The problems with this approach are manifold: when research and teaching are treated as separate professional spheres, we overlook the rich cross-fertilizations between knowledge production and knowledge sharing; furthermore, separating teaching and research assumes as a central premise that the classroom is a static space for knowledge transmission rather than a rich, engaging space for the creation of new modes of thinking and learning.
It is no wonder that, in the light of these changing working conditions, conversations about a crisis in higher education have been growing in the past two decades. The threat to the professoriate threatens student success – and by extension satisfaction, engagement and resilience for students and faculty. We are faced with processes that commodify students, dichotomize teaching and research, and divide administrators and faculty.
How do we combat this systemic inequality and reimagine an approach to higher education that is both ethical and sustainable? There is, of course, no easy answer. Every institution must share responsibility amongst faculty, librarians, administration and staff to think carefully and creatively about these issues.

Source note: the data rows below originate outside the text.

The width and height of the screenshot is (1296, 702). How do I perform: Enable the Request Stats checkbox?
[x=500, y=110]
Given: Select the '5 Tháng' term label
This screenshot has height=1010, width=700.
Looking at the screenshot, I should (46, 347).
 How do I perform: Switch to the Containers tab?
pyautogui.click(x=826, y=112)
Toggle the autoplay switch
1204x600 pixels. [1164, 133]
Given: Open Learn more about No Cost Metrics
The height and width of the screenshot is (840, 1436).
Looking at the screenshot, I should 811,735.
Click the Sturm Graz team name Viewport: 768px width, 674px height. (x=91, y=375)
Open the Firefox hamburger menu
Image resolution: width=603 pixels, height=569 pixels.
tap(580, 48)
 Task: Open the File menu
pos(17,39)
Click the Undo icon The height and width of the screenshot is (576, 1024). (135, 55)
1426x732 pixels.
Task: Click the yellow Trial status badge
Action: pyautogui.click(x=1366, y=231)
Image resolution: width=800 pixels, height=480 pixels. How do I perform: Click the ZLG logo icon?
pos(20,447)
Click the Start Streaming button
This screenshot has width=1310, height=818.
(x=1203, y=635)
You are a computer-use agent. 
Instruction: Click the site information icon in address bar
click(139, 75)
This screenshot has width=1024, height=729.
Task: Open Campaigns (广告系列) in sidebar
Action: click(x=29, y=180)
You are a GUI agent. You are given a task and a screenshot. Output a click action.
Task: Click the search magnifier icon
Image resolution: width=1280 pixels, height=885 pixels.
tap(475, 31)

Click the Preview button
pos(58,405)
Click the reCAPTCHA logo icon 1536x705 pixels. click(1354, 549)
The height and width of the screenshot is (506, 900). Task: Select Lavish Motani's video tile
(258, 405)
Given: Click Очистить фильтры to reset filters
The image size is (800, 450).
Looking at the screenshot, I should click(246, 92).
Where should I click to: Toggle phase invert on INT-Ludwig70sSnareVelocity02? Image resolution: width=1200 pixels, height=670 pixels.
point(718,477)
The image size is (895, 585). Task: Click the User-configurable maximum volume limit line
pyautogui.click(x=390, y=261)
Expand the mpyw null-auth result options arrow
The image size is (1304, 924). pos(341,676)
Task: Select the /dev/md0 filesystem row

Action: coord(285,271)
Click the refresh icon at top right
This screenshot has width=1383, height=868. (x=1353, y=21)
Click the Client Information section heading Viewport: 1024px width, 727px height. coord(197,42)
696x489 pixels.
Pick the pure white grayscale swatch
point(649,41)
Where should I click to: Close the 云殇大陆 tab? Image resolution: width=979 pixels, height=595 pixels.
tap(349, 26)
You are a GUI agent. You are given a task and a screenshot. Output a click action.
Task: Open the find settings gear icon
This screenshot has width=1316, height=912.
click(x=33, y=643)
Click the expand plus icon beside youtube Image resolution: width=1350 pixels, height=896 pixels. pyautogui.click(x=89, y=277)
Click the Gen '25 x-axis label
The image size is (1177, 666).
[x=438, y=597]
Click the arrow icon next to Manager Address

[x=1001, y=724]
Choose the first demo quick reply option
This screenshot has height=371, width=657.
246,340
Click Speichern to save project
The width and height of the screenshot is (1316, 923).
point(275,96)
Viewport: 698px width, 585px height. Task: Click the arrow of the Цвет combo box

There are, however, a number of emerging programs with elegant and sometimes surprisingly simple solutions that give rise to hope.
In an attempt to reverse the trends of teaching and research streams, faculty and administrators at one university eradicated the senior instructor level during the latest round of collective bargaining. In its stead, the negotiating teams on both sides of the table struck a parity committee to establish a postdoctoral teaching fellowship by 2020.
A postdoctoral teaching fellowship would, in its ideal form, provide emerging scholars with teaching experience, professional development, mentorship, research support and the confidence that comes with being a member of a department. Salaries must be equitable, teaching loads should be lower than full-time teaching loads, and teaching and research supports would be generous and integrative. Some universities are particularly well-situated to design this type of program, especially ones that focus on undergraduate teaching excellence, have a clear liberal arts mandate and a curiosity-driven approach that places as much emphasis on building a soul as building a CV.
This model is replicable at other institutions with varying sizes and mandates if we are courageous and innovative and creative. A postdoctoral teaching fellowship is only one small intervention in what must be a multi-pronged approach to combatting increasingly challenging working conditions.
Will this initiative result in more jobs? Probably not. But if can we shift our institutional cultures to value teaching as a scholarly activity and a social responsibility, we can make a compelling case to fund more positions. When it comes to our precarious and contingent workforce, we can do more than we are doing. It is time to do something.